Your task >> Every record below is to be restated word for word.

*** Supplied information Section Begins ***

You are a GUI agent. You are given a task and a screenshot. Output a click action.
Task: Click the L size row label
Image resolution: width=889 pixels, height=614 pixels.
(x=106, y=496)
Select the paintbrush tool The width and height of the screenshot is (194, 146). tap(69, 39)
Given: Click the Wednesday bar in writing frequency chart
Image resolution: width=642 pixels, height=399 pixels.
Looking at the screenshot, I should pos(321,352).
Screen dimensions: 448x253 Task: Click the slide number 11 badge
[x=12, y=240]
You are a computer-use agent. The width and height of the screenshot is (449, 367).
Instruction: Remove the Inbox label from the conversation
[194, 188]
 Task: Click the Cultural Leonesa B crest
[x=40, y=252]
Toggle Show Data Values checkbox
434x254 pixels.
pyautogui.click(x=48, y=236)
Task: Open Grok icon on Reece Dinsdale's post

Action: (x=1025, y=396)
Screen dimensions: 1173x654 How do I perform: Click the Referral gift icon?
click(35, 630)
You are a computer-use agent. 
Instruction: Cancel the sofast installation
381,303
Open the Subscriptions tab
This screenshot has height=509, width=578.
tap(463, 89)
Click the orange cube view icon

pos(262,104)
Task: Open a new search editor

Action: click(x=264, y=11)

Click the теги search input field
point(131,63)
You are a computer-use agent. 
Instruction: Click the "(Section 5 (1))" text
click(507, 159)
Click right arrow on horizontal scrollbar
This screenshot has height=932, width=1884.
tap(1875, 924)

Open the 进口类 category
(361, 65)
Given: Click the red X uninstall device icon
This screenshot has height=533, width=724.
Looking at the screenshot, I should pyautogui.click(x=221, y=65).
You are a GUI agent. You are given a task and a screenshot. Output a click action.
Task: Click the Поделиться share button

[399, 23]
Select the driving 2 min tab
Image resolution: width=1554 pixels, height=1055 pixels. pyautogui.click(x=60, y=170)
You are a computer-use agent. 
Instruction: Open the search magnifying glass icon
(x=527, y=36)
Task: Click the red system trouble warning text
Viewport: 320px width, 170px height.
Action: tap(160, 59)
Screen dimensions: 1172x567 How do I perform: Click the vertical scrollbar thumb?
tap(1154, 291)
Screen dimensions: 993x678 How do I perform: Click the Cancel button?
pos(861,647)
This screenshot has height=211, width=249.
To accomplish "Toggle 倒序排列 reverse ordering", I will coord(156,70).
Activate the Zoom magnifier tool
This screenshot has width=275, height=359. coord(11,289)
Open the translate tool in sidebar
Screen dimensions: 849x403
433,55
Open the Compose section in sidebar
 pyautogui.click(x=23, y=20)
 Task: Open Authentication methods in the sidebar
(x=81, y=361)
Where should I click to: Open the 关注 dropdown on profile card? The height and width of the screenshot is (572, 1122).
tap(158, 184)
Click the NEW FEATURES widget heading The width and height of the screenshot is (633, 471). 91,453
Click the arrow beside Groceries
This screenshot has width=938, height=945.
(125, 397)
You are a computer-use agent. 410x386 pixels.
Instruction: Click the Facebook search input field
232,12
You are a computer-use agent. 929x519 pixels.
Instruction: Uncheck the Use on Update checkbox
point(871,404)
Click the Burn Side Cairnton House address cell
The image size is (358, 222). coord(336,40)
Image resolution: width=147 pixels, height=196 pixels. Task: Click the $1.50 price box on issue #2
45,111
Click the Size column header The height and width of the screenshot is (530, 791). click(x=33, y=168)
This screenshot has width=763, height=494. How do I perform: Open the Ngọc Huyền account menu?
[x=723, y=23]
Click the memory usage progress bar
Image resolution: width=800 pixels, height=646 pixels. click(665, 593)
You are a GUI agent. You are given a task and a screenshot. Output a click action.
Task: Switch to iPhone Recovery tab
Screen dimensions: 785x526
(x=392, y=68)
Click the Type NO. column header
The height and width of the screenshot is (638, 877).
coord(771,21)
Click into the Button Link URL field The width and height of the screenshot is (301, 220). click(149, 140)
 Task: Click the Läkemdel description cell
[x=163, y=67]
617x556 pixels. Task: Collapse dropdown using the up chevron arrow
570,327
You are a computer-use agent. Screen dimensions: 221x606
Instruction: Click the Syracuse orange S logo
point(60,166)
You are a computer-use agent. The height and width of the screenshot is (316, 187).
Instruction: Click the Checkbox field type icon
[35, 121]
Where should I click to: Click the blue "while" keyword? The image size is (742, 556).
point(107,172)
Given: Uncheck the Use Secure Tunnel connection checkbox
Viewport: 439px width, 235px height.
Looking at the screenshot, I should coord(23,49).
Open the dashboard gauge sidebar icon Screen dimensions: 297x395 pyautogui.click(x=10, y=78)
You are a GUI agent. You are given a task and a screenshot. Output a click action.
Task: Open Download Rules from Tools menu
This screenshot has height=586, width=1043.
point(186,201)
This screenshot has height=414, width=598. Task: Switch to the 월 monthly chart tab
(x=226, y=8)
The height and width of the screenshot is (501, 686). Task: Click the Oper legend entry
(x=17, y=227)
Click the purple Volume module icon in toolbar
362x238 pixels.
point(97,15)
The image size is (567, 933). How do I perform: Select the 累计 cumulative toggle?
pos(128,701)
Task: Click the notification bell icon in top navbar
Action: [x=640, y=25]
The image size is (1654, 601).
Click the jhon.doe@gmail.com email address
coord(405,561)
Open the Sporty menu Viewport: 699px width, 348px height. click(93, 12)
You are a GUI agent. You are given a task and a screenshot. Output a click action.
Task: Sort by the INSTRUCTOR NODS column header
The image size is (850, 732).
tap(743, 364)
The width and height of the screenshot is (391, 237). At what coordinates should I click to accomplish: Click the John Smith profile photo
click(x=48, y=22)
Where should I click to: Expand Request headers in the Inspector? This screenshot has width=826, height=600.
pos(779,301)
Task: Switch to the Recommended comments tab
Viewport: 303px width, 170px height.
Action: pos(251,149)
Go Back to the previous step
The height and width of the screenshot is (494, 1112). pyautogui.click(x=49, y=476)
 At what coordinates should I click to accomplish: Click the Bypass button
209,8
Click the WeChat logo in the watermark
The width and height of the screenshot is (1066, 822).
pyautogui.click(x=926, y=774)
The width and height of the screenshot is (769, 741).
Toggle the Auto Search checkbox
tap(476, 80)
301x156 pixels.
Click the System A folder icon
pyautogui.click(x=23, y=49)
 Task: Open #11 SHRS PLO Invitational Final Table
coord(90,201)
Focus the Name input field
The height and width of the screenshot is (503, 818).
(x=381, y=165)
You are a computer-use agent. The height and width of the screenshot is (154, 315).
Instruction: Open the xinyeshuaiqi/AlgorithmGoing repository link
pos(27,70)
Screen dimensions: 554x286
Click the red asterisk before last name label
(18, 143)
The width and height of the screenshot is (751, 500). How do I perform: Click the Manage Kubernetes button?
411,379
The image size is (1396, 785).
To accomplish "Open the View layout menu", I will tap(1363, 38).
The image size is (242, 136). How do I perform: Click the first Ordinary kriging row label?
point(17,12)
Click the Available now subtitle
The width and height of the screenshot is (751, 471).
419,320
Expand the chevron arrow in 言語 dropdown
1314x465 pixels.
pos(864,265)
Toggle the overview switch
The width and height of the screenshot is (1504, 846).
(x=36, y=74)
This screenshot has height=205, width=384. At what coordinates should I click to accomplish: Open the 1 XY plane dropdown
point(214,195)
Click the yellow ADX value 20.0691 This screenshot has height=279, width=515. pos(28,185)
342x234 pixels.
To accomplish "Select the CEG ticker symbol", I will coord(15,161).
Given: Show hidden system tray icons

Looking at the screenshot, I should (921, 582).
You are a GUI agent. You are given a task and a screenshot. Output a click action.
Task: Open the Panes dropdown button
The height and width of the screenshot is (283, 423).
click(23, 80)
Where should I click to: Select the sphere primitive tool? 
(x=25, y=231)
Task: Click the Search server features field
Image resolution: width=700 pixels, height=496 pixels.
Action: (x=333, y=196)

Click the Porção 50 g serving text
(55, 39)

*** Supplied information Section Ends ***

Answer >>
You are a GUI agent. You are given a task and a screenshot. Output a click action.
Task: Click the L size row label
Image resolution: width=889 pixels, height=614 pixels.
(x=106, y=496)
Select the paintbrush tool The width and height of the screenshot is (194, 146). tap(69, 39)
Given: Click the Wednesday bar in writing frequency chart
Image resolution: width=642 pixels, height=399 pixels.
Looking at the screenshot, I should pos(321,352).
Screen dimensions: 448x253 Task: Click the slide number 11 badge
[x=12, y=240]
You are a computer-use agent. The width and height of the screenshot is (449, 367).
Instruction: Remove the Inbox label from the conversation
[194, 188]
 Task: Click the Cultural Leonesa B crest
[x=40, y=252]
Toggle Show Data Values checkbox
434x254 pixels.
pyautogui.click(x=48, y=236)
Task: Open Grok icon on Reece Dinsdale's post

Action: (x=1025, y=396)
Screen dimensions: 1173x654 How do I perform: Click the Referral gift icon?
click(35, 630)
You are a computer-use agent. 
Instruction: Cancel the sofast installation
381,303
Open the Subscriptions tab
This screenshot has height=509, width=578.
tap(463, 89)
Click the orange cube view icon

pos(262,104)
Task: Open a new search editor

Action: click(x=264, y=11)

Click the теги search input field
point(131,63)
You are a computer-use agent. 
Instruction: Click the "(Section 5 (1))" text
click(507, 159)
Click right arrow on horizontal scrollbar
This screenshot has height=932, width=1884.
tap(1875, 924)

Open the 进口类 category
(361, 65)
Given: Click the red X uninstall device icon
This screenshot has height=533, width=724.
Looking at the screenshot, I should pyautogui.click(x=221, y=65).
You are a GUI agent. You are given a task and a screenshot. Output a click action.
Task: Click the Поделиться share button

[399, 23]
Select the driving 2 min tab
Image resolution: width=1554 pixels, height=1055 pixels. pyautogui.click(x=60, y=170)
You are a computer-use agent. 
Instruction: Open the search magnifying glass icon
(x=527, y=36)
Task: Click the red system trouble warning text
Viewport: 320px width, 170px height.
Action: tap(160, 59)
Screen dimensions: 1172x567 How do I perform: Click the vertical scrollbar thumb?
tap(1154, 291)
Screen dimensions: 993x678 How do I perform: Click the Cancel button?
pos(861,647)
This screenshot has height=211, width=249.
To accomplish "Toggle 倒序排列 reverse ordering", I will coord(156,70).
Activate the Zoom magnifier tool
This screenshot has width=275, height=359. coord(11,289)
Open the translate tool in sidebar
Screen dimensions: 849x403
433,55
Open the Compose section in sidebar
 pyautogui.click(x=23, y=20)
 Task: Open Authentication methods in the sidebar
(x=81, y=361)
Where should I click to: Open the 关注 dropdown on profile card? The height and width of the screenshot is (572, 1122).
tap(158, 184)
Click the NEW FEATURES widget heading The width and height of the screenshot is (633, 471). 91,453
Click the arrow beside Groceries
This screenshot has width=938, height=945.
(125, 397)
You are a computer-use agent. 410x386 pixels.
Instruction: Click the Facebook search input field
232,12
You are a computer-use agent. 929x519 pixels.
Instruction: Uncheck the Use on Update checkbox
point(871,404)
Click the Burn Side Cairnton House address cell
The image size is (358, 222). coord(336,40)
Image resolution: width=147 pixels, height=196 pixels. Task: Click the $1.50 price box on issue #2
45,111
Click the Size column header The height and width of the screenshot is (530, 791). click(x=33, y=168)
This screenshot has width=763, height=494. How do I perform: Open the Ngọc Huyền account menu?
[x=723, y=23]
Click the memory usage progress bar
Image resolution: width=800 pixels, height=646 pixels. click(665, 593)
You are a GUI agent. You are given a task and a screenshot. Output a click action.
Task: Switch to iPhone Recovery tab
Screen dimensions: 785x526
(x=392, y=68)
Click the Type NO. column header
The height and width of the screenshot is (638, 877).
coord(771,21)
Click into the Button Link URL field The width and height of the screenshot is (301, 220). click(149, 140)
 Task: Click the Läkemdel description cell
[x=163, y=67]
617x556 pixels. Task: Collapse dropdown using the up chevron arrow
570,327
You are a computer-use agent. Screen dimensions: 221x606
Instruction: Click the Syracuse orange S logo
point(60,166)
You are a computer-use agent. The height and width of the screenshot is (316, 187).
Instruction: Click the Checkbox field type icon
[35, 121]
Where should I click to: Click the blue "while" keyword? The image size is (742, 556).
point(107,172)
Given: Uncheck the Use Secure Tunnel connection checkbox
Viewport: 439px width, 235px height.
Looking at the screenshot, I should coord(23,49).
Open the dashboard gauge sidebar icon Screen dimensions: 297x395 pyautogui.click(x=10, y=78)
You are a GUI agent. You are given a task and a screenshot. Output a click action.
Task: Open Download Rules from Tools menu
This screenshot has height=586, width=1043.
point(186,201)
This screenshot has height=414, width=598. Task: Switch to the 월 monthly chart tab
(x=226, y=8)
The height and width of the screenshot is (501, 686). Task: Click the Oper legend entry
(x=17, y=227)
Click the purple Volume module icon in toolbar
362x238 pixels.
point(97,15)
The image size is (567, 933). How do I perform: Select the 累计 cumulative toggle?
pos(128,701)
Task: Click the notification bell icon in top navbar
Action: [x=640, y=25]
The image size is (1654, 601).
Click the jhon.doe@gmail.com email address
coord(405,561)
Open the Sporty menu Viewport: 699px width, 348px height. click(93, 12)
You are a GUI agent. You are given a task and a screenshot. Output a click action.
Task: Sort by the INSTRUCTOR NODS column header
The image size is (850, 732).
tap(743, 364)
The width and height of the screenshot is (391, 237). At what coordinates should I click to accomplish: Click the John Smith profile photo
click(x=48, y=22)
Where should I click to: Expand Request headers in the Inspector? This screenshot has width=826, height=600.
pos(779,301)
Task: Switch to the Recommended comments tab
Viewport: 303px width, 170px height.
Action: pos(251,149)
Go Back to the previous step
The height and width of the screenshot is (494, 1112). pyautogui.click(x=49, y=476)
 At what coordinates should I click to accomplish: Click the Bypass button
209,8
Click the WeChat logo in the watermark
The width and height of the screenshot is (1066, 822).
pyautogui.click(x=926, y=774)
The width and height of the screenshot is (769, 741).
Toggle the Auto Search checkbox
tap(476, 80)
301x156 pixels.
Click the System A folder icon
pyautogui.click(x=23, y=49)
 Task: Open #11 SHRS PLO Invitational Final Table
coord(90,201)
Focus the Name input field
The height and width of the screenshot is (503, 818).
(x=381, y=165)
You are a computer-use agent. The height and width of the screenshot is (154, 315).
Instruction: Open the xinyeshuaiqi/AlgorithmGoing repository link
pos(27,70)
Screen dimensions: 554x286
Click the red asterisk before last name label
(18, 143)
The width and height of the screenshot is (751, 500). How do I perform: Click the Manage Kubernetes button?
411,379
The image size is (1396, 785).
To accomplish "Open the View layout menu", I will tap(1363, 38).
The image size is (242, 136). How do I perform: Click the first Ordinary kriging row label?
point(17,12)
Click the Available now subtitle
The width and height of the screenshot is (751, 471).
419,320
Expand the chevron arrow in 言語 dropdown
1314x465 pixels.
pos(864,265)
Toggle the overview switch
The width and height of the screenshot is (1504, 846).
(x=36, y=74)
This screenshot has height=205, width=384. At what coordinates should I click to accomplish: Open the 1 XY plane dropdown
point(214,195)
Click the yellow ADX value 20.0691 This screenshot has height=279, width=515. pos(28,185)
342x234 pixels.
To accomplish "Select the CEG ticker symbol", I will coord(15,161).
Given: Show hidden system tray icons

Looking at the screenshot, I should (921, 582).
You are a GUI agent. You are given a task and a screenshot. Output a click action.
Task: Open the Panes dropdown button
The height and width of the screenshot is (283, 423).
click(23, 80)
Where should I click to: Select the sphere primitive tool? 
(x=25, y=231)
Task: Click the Search server features field
Image resolution: width=700 pixels, height=496 pixels.
Action: (x=333, y=196)

Click the Porção 50 g serving text
(55, 39)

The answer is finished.